Before running experiments, a personal configuration file needs to be created. It stores private information (or lack thereof). Run the following command:

```bash
touch config.personal.yaml
```

The file defines settings that are specific to the user and should not be revealed in a public codebase. Fill the file with the following content:

```yaml
wandb:
	entity: [Your Weights & Biases entity]
```

## Running Experiments

The repository relies on the following frameworks:
* [PyTorch](https://pytorch.org/) and [TorchRL](https://pytorch.org/rl/stable/index.html) for the implementation of architectures and algorithms in reinforcement learning.
* [Gymnasium](https://gymnasium.farama.org/) for defining and representing RL environments, especially [MuJoCo](https://gymnasium.farama.org/environments/mujoco/) ones.
* [Hydra](https://hydra.cc/) for experiments' configuration.

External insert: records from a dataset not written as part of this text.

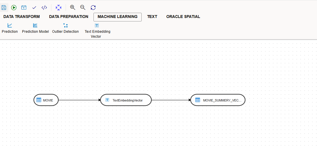Save the data flow
Screen dimensions: 317x147
[4, 8]
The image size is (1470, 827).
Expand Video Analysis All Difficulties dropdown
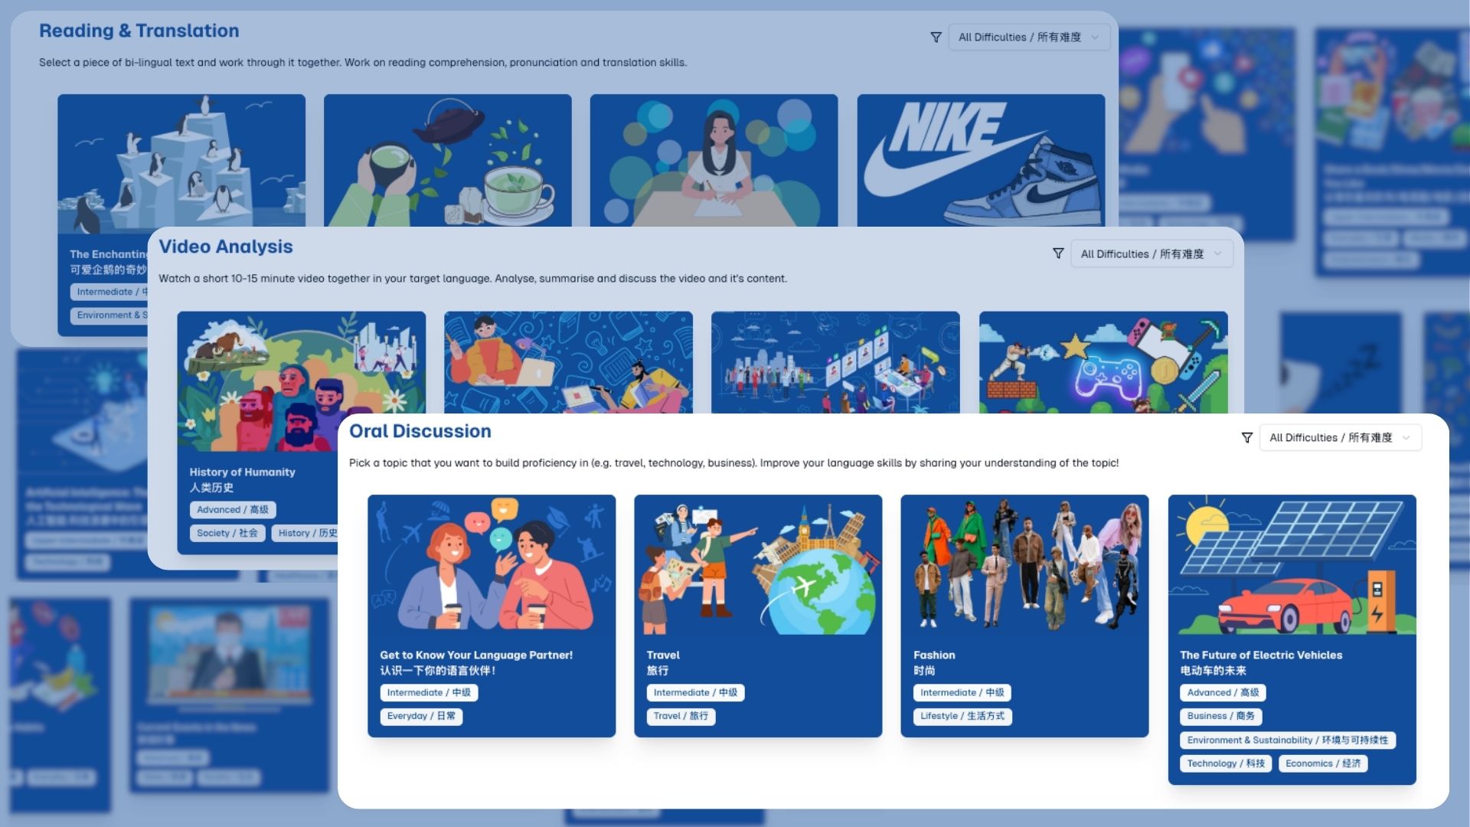(1152, 253)
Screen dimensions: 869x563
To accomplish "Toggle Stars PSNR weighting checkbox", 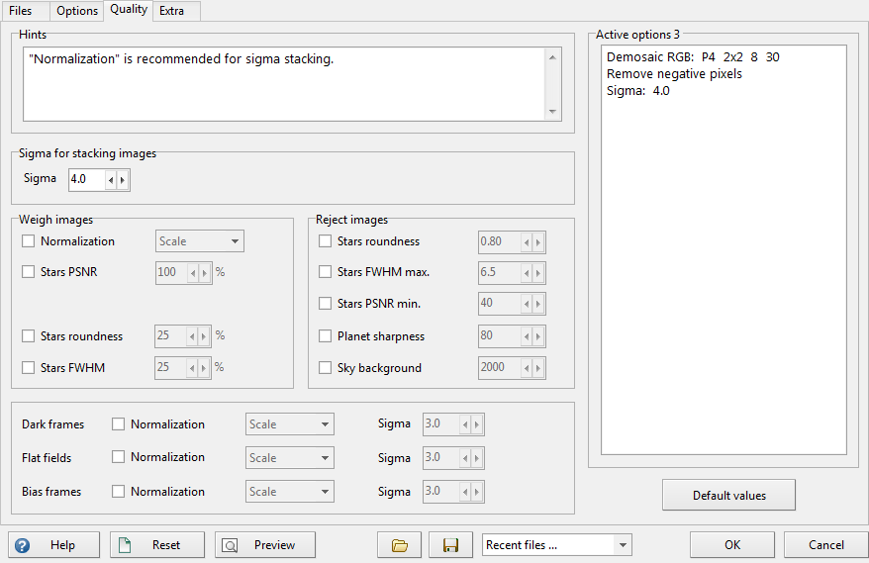I will click(29, 272).
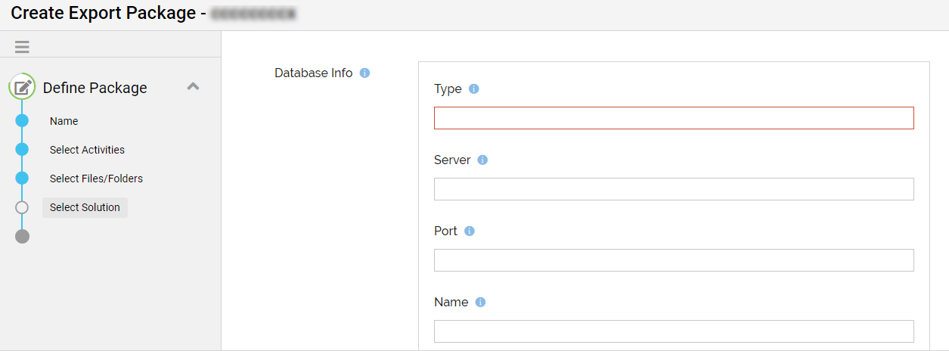Click info icon beside Server label
The width and height of the screenshot is (949, 351).
482,160
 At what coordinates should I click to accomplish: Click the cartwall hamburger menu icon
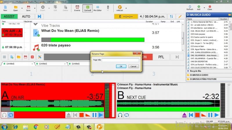5,57
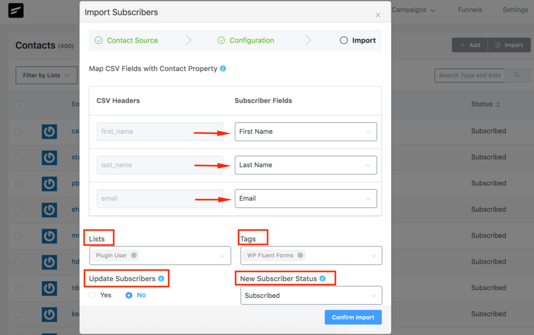This screenshot has width=534, height=335.
Task: Check the select-all contacts checkbox
Action: click(x=16, y=104)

Configurations are defined in the `conf` directory, organized by experiment (in the `conf/experiment` subdirectory).

[Weights & Biases](https://wandb.ai/site) is an optional framework for logging results. It is enabled by default; to disable it, change this line in the `conf/base.yaml` file:

```yaml
wandb:
	enable: false  # By default it is true
```

If disabled, fill the entity key in the personal configuration file with any string as it does not have any effect.

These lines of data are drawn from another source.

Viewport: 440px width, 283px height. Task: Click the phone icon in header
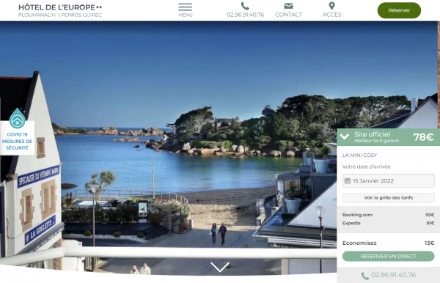point(245,6)
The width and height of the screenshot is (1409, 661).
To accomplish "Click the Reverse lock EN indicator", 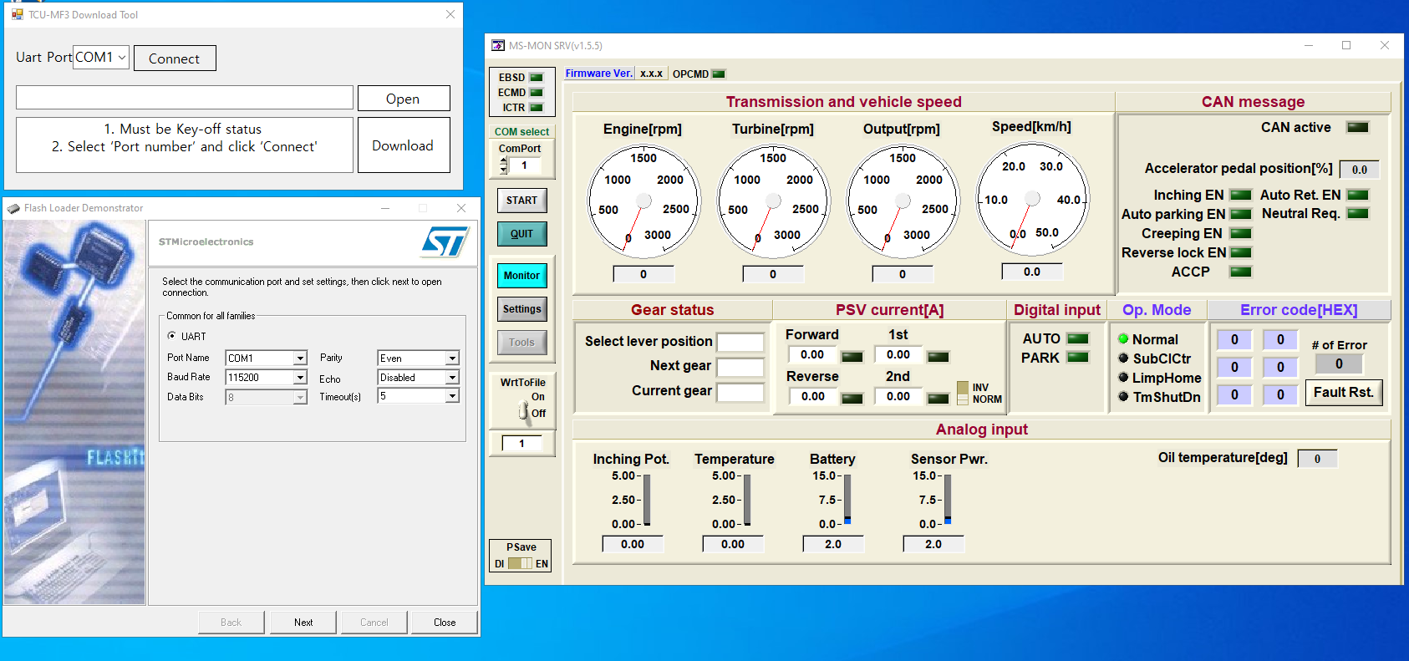I will tap(1241, 252).
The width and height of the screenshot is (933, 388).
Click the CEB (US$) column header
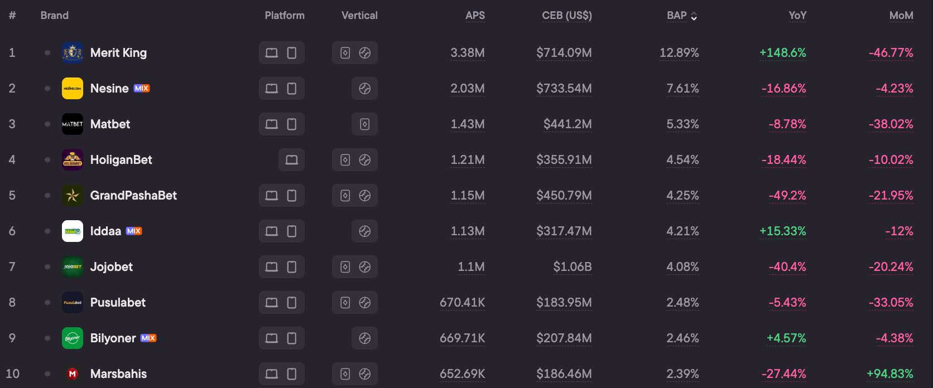567,16
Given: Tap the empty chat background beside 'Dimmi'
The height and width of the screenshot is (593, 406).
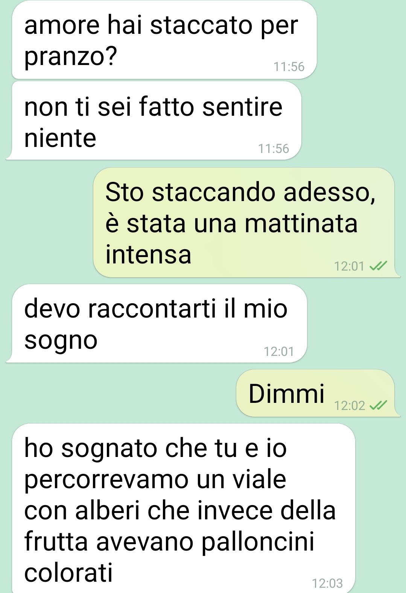Looking at the screenshot, I should pos(120,393).
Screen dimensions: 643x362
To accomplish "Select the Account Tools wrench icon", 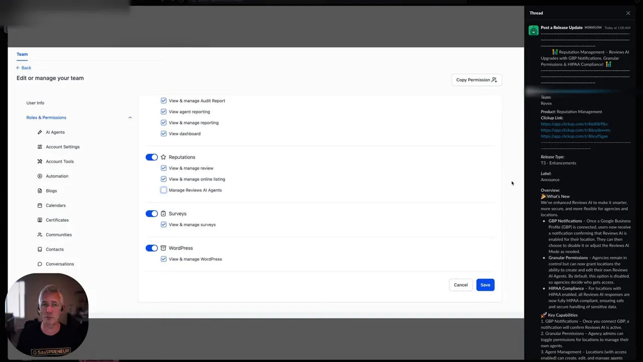I will (40, 161).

Finally, experiments can be run with the following command:

```bash
pixi r train \
	experiment=[experiment_to_run] \
	device=[device_to_use] \
	# name_suffix=[optional_name_suffix]
```

Or by calling the `train.py` script directly:

```bash
pixi r python train.py \
	experiment=[experiment_to_run] \
	device=[device_to_use] \
	# name_suffix=[optional_name_suffix]
```

For example:

```bash
pixi r train experiment=async/halfcheetah device=0
```

Or:

```bash
pixi r python train.py experiment=async/halfcheetah device=0
```

Here is a breakdown of the command's arguments:
* The `experiment` argument defines which experiment to run depending on respective file in `conf/experiment`. The passed argument must be the name of one such file without the `.yaml` extension. To define new experiments, create new files in the directory with the desired settings.
* The `device` argument defines which device to use. It can be either `"cpu"` or a number to choose a specific GPU to use.
* The optional `name_suffix` argument defines a suffix to append to the experiment's name, which is then used to identify the run in Weights & Biases. The experiment's name is automatically inferred by joining the name of the environment with the algorithm used (e.g., `"hopper-sac"`). When providing a name suffix, the additional suffix is appended to the name (e.g., `"hopper-sac-lowlearningrate"`).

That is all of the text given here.